It is a haven for family holidays with a huge range of activities and attractions to keep the whole family entertained for hours.
In this extensive county, the towns and villages have their own distinctive character. In West Cork, their spirit is preserved in the vigour of the landscape with the handsome coastline where the light of the famous Fastnet Rock swings across tumbling ocean and spray-tossed headland. The county is a repository of the good things of life, a treasure chest of the finest farm produce, and the very best of seafood, brought to market by skilled specialists.
The town of Killarney is where the Ring of Kerry begins and ends for many, among the lakes and mountains where they are re-establishing the enormous white-tailed sea eagle, has long been a magnet for visitors. Across the purple mountains from Killarney, the lovely little town of Kenmare in South Kerry is both a gourmet focus, and another excellent touring centre. As one of the prettiest places in Ireland, Kenmare puts the emphasis on civic pride.
That Galway Bay coastline in Co. Clare is where The Burren, the fantastical North Clare moonscape of limestone which is home to so much unexpectedly exotic flora, comes plunging spectacularly towards the sea around the attractive village of Ballyvaughan.
Connemara, the Land of the Sea, where earth, rock and ocean intermix in one of Ireland's most extraordinary landscapes, and is now as ever a place of angling renown - you're very quickly into the high ground and moorland which sweep up to the Twelve Bens and other splendid peaks, wonderful mountains which enthusiasts would claim as the most beautiful in all Ireland. Beyond, to the south, the Aran Islands are a place apart.

____

Answer these questions from the passage on Ireland:
1. What is the name of the rock whose light swings across the ocean off West Cork?
2. What bird is being re-established among the lakes and mountains around Killarney?
3. In Connemara, the high ground and moorland sweep up to which peaks?
The lines that come next are from a separate source and have no connection to the passage on Ireland.

◆ **GIVEN DATA**
____

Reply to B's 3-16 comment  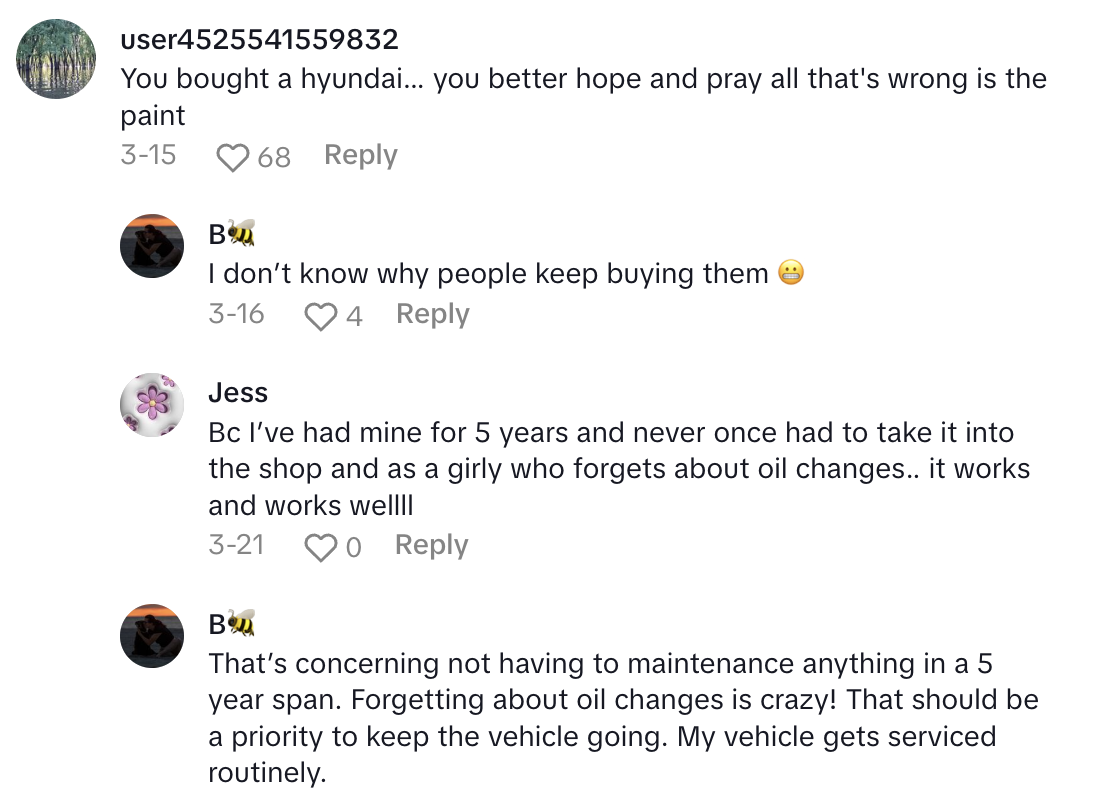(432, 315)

____

◆ **REPLY**
1. The Fastnet Rock
2. The white-tailed sea eagle
3. The Twelve Bens